Syncing only recent data from server to couchbaselite

Hi, we have an application that has a lot of historical data for users. If they login we don’t want them having to sync down 100’s of MBs of data. To avoid this we would like to only sync the last couple weeks of data for documents that are time-sensitive, and then also sync docs that have no time-based component (like a user doc). In our current application we have Couchbase Lite 1.4.1 and Sync Gateway Community 1.3.1, so we use channels as the filter on our pull replicator to filter data in this way. This means some users have a channel list of 800 channels or more though, and I’m not sure if this can cause performance issues since we see sync gateway use a lot of CPU sometimes.
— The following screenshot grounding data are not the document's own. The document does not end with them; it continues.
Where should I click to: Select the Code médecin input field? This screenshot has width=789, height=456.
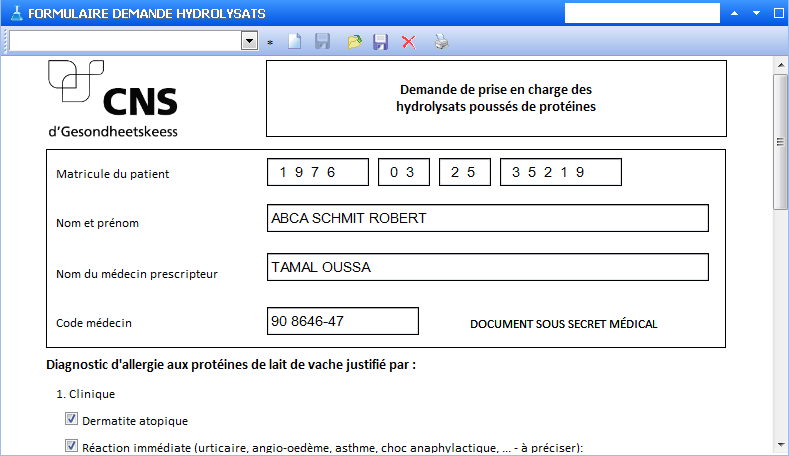tap(343, 321)
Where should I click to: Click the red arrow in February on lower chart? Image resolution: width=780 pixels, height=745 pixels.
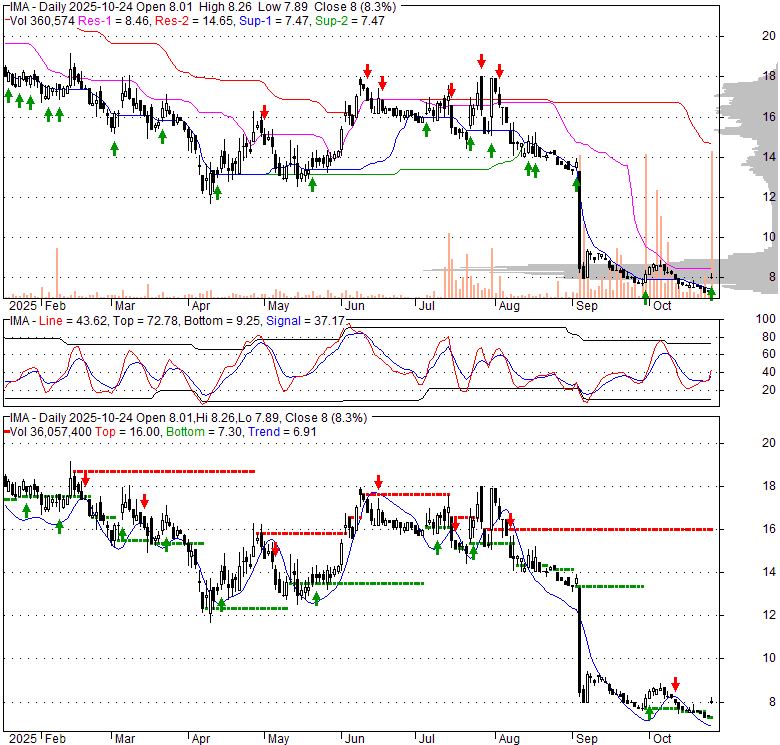point(85,478)
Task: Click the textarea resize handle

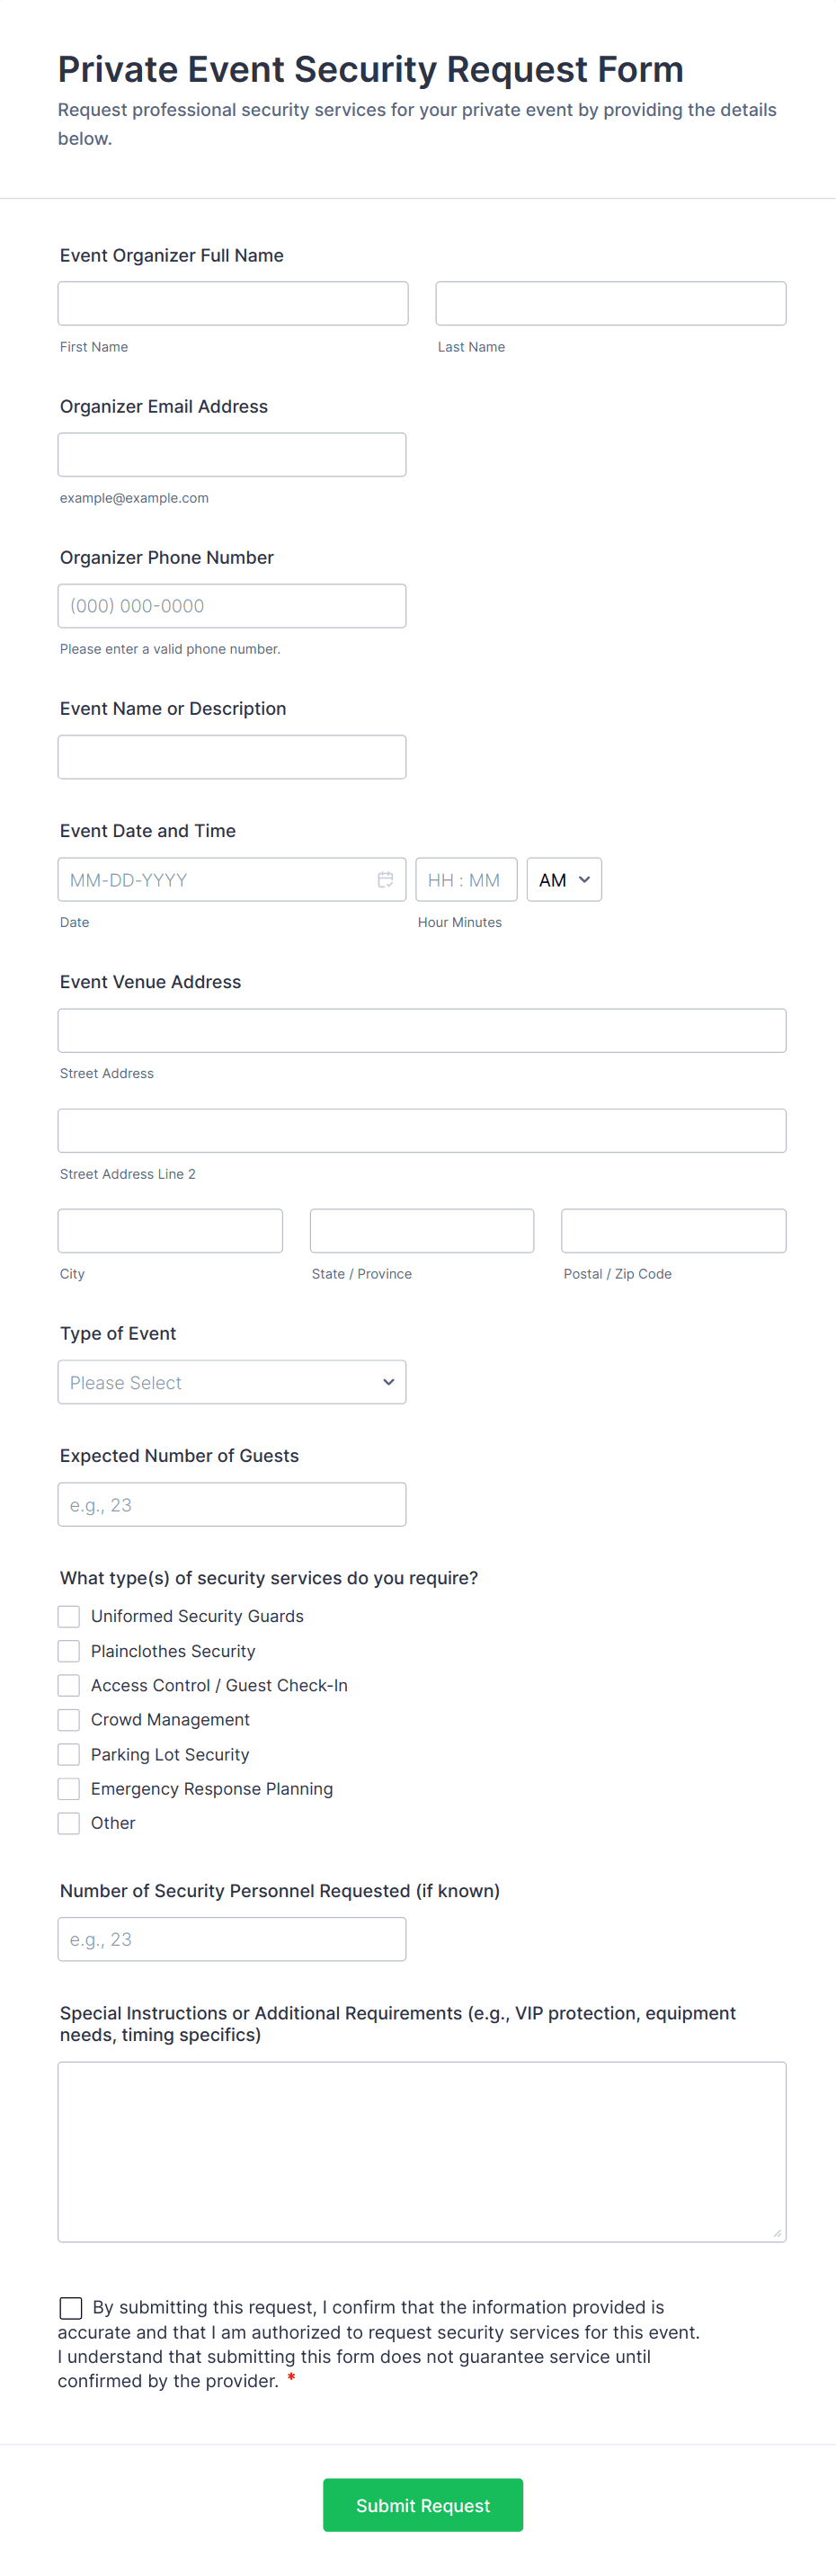Action: (x=777, y=2233)
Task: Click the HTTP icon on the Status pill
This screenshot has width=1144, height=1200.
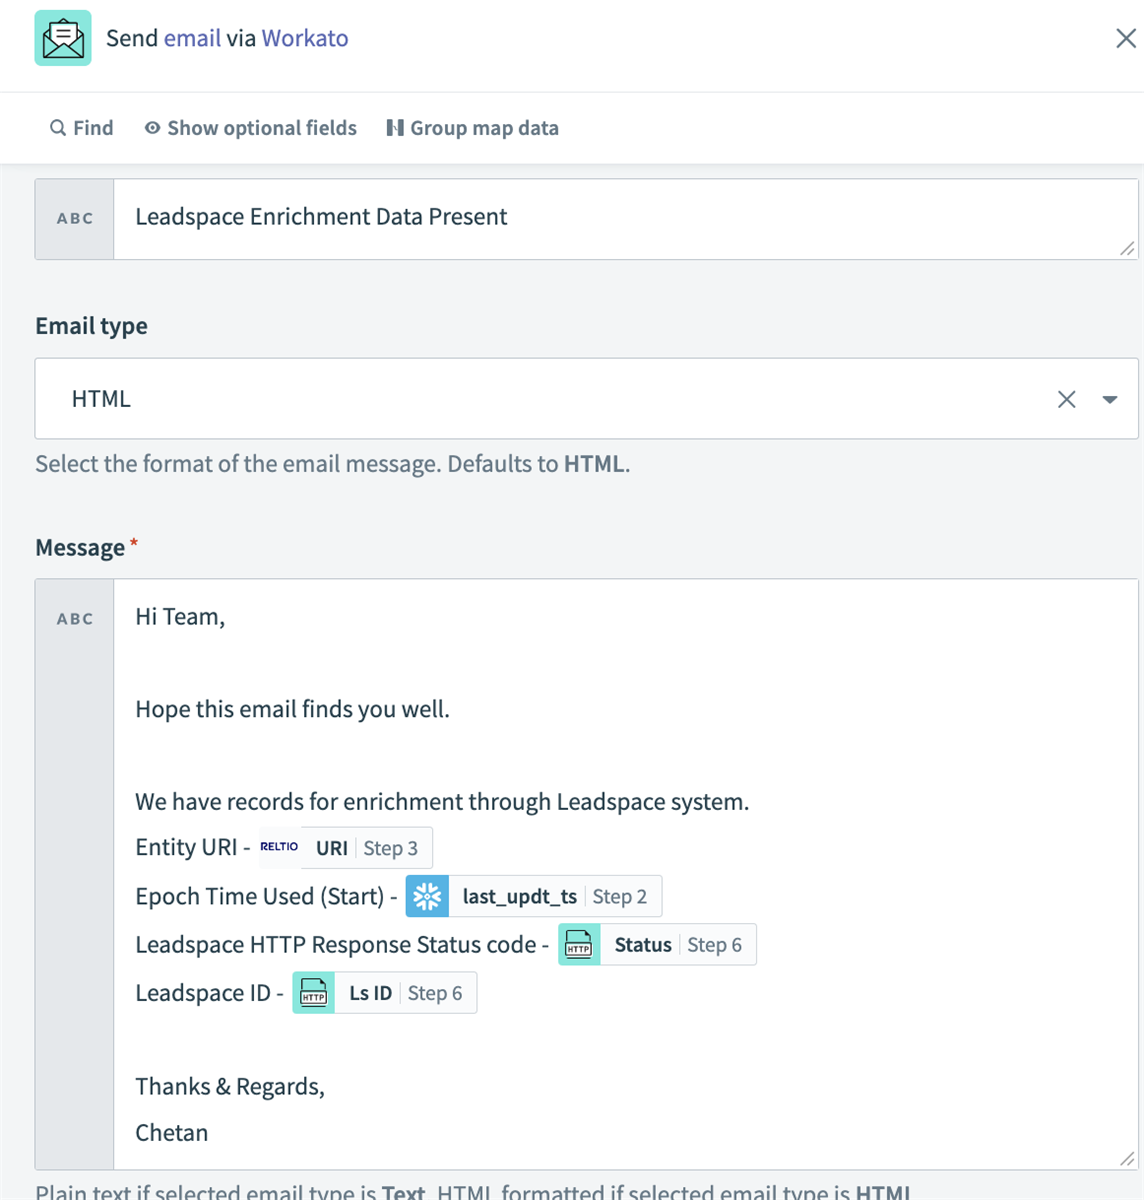Action: point(578,944)
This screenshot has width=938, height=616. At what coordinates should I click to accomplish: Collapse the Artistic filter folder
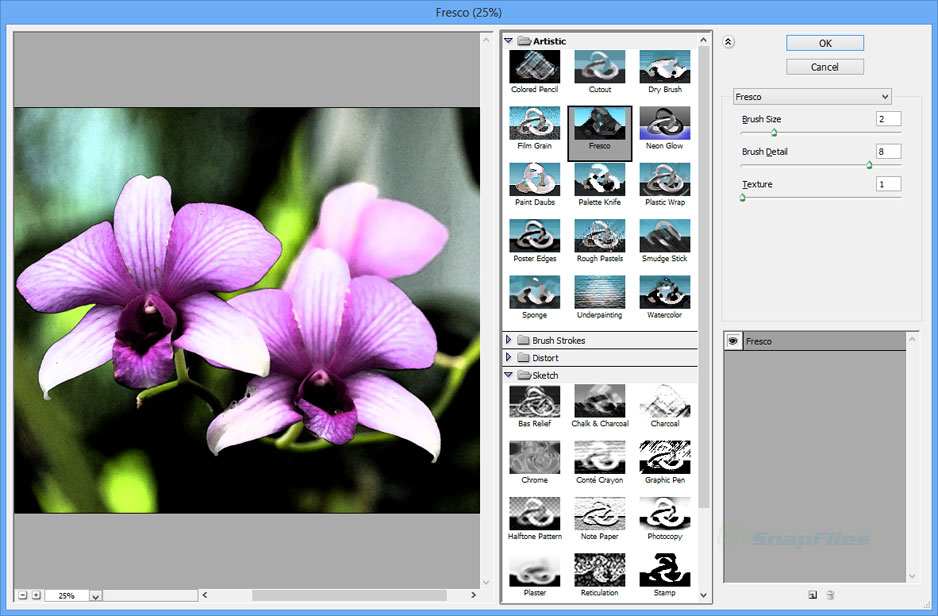[508, 41]
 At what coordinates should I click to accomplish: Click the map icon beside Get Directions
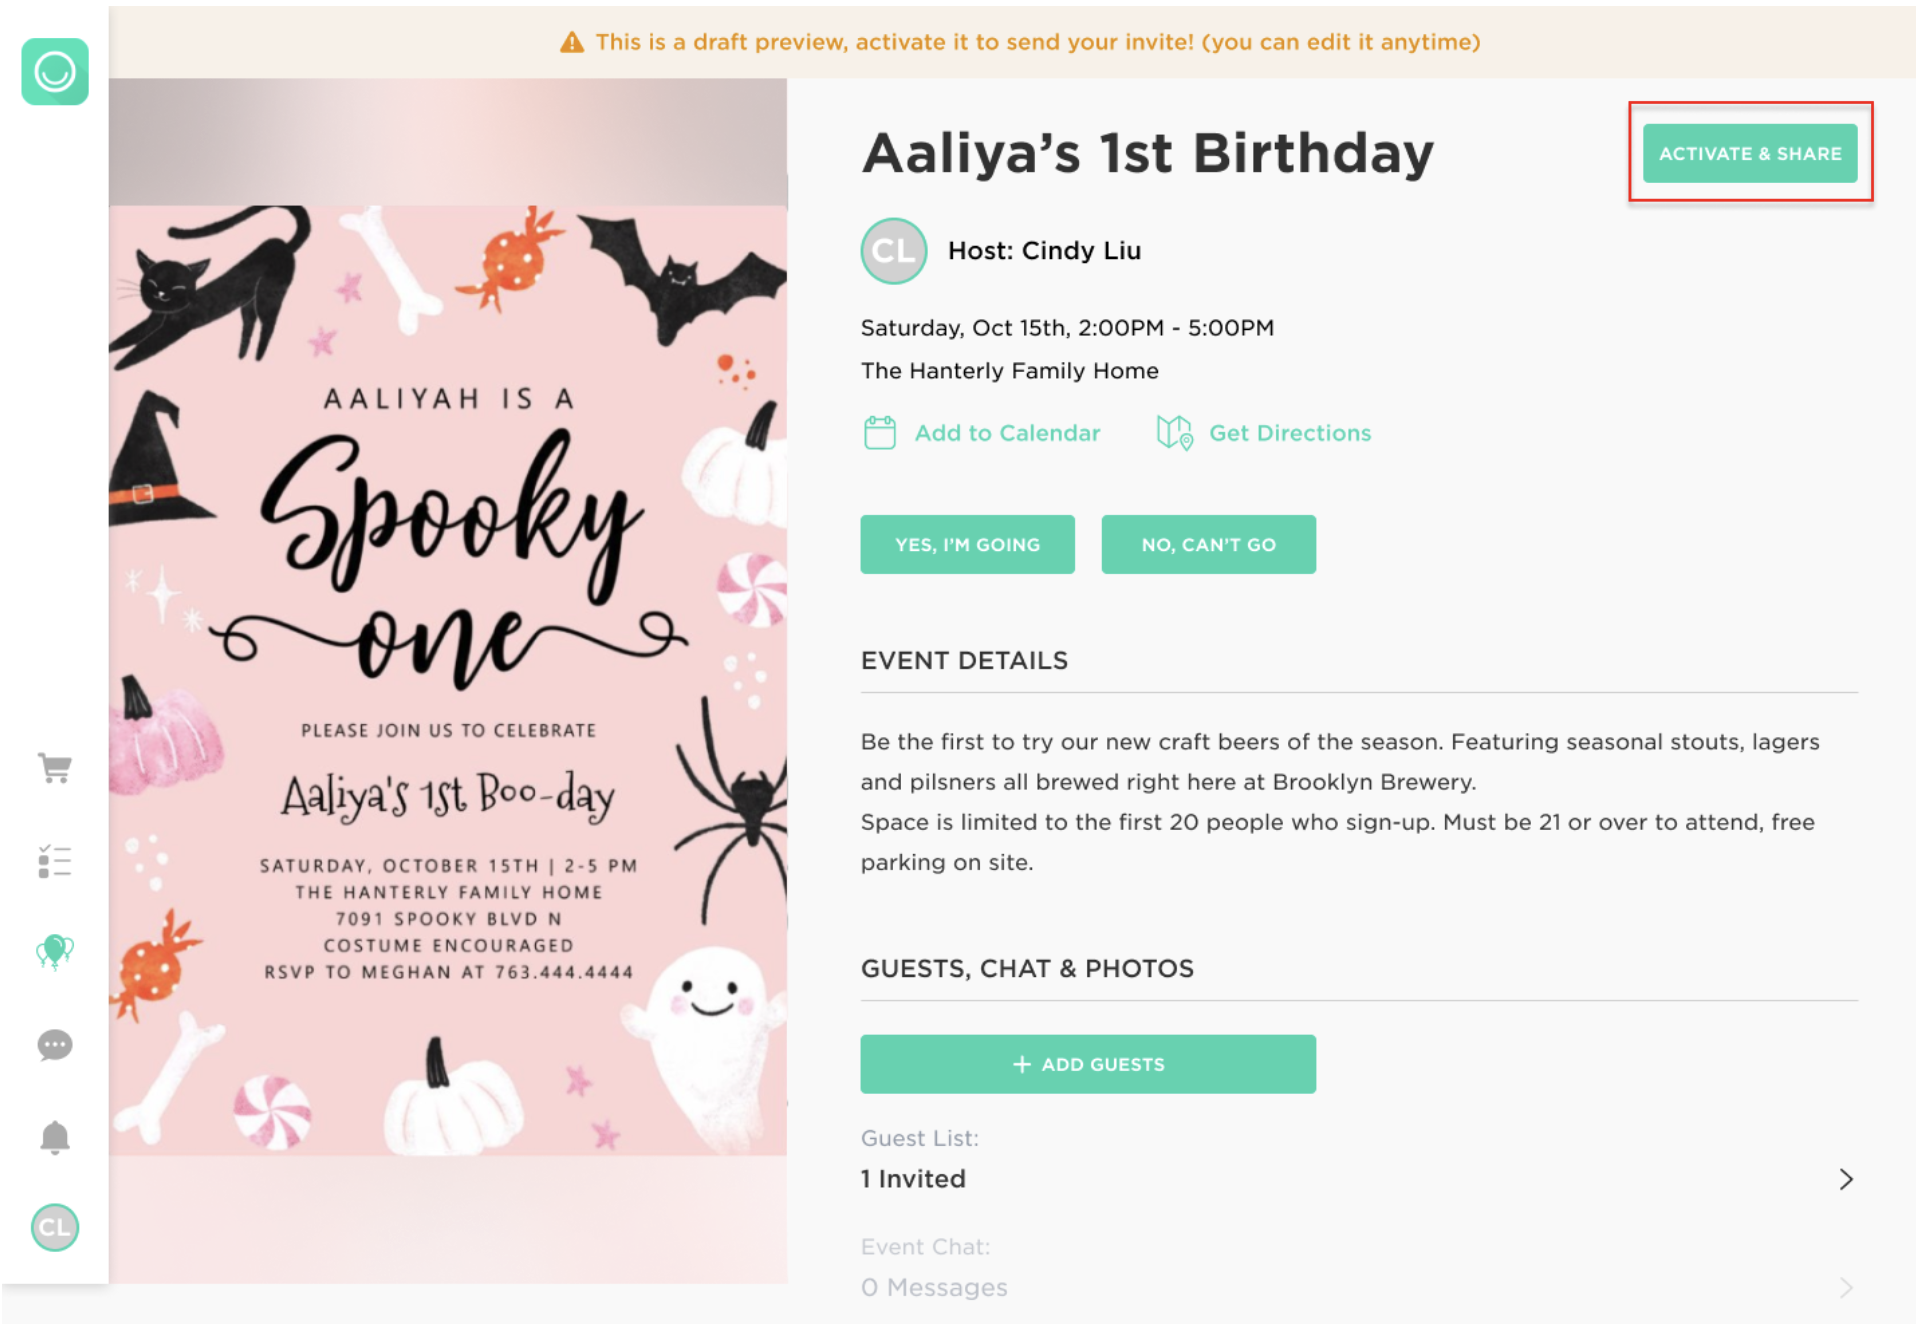click(x=1174, y=433)
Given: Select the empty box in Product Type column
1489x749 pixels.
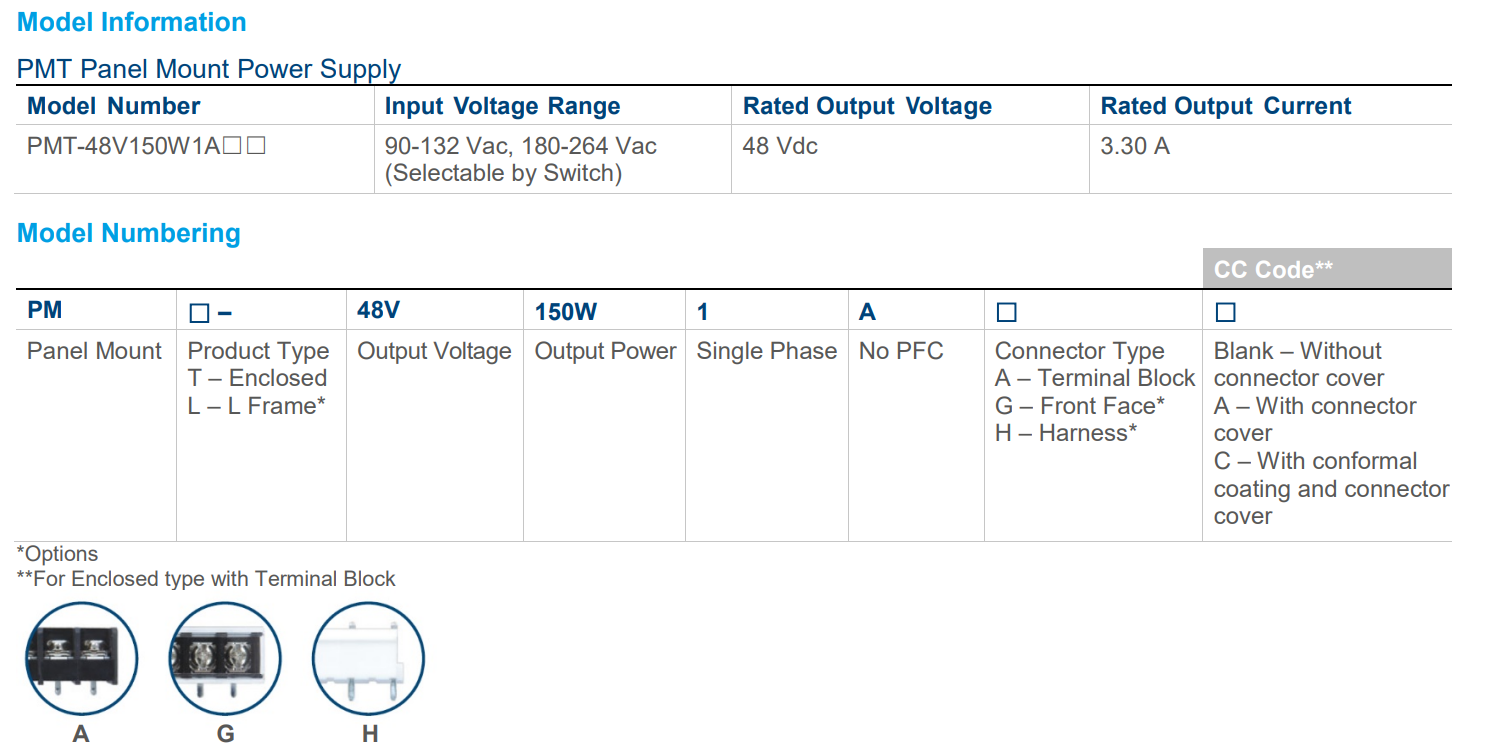Looking at the screenshot, I should [x=199, y=313].
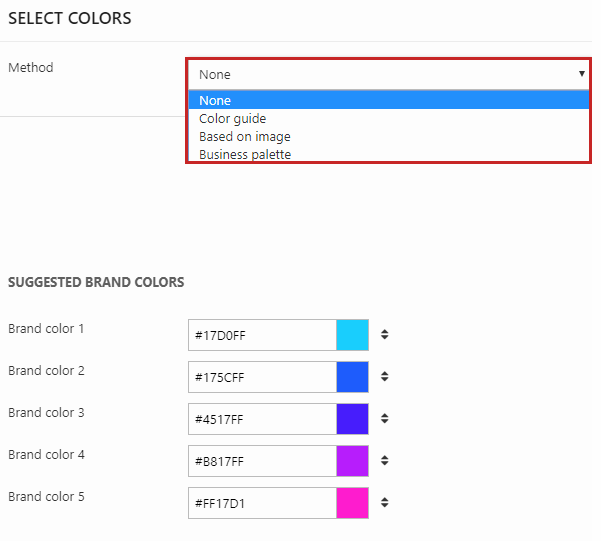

In couchbase lite 2.8 and sync gateway 2.8 is there a better way to filter synced data so we can still sync some documents based on timestamps and other documents regardless of time?

There are 3 ways to do replication filters:

  • Document IDs
  • Sync Gateway Channel Names
  • Custom function

Having 800 channels is not going to scale. You can try filter with custom function instead, if you have some information about timestamp in your database.

ReplicatorConfiguration config = new ReplicatorConfiguration(database, target);
config.setPullFilter((doc, flags) → { Validate Timestamp Here});

More on using the filter here: Data Sync using Sync Gateway | Couchbase Docs. When using custom function, the filter will be done on the client side. This means that SG will send all the updates but SG will do less work to perform the filter.

If you still want to use channels, can you give more details on how you implemented it?

Our example is users are creating large docs every few days, so let’s say 3 a week. A large account has access to the data of hundreds of users, so for one week that could be 300 documents. For all-time that could be tens of thousands of documents. We currently use channels and channel filtering on the client to handle this. (sync gateway 1.3.1, couchbase lite 1.4.1). Every doc is assigned a channel based on the userId of the user that owns it and the week it was created in. When a user logs in we only include the channels for the past week, the current week, and the next week, so that they aren’t downloading thousands of documents that could be months old. Of course this is for the case where a user has been using the app for a long time and then needs to log out and log back in or logs in on a new device for the first time. So we’re only trying to limit the initial download of data, we don’t care about it building up over time.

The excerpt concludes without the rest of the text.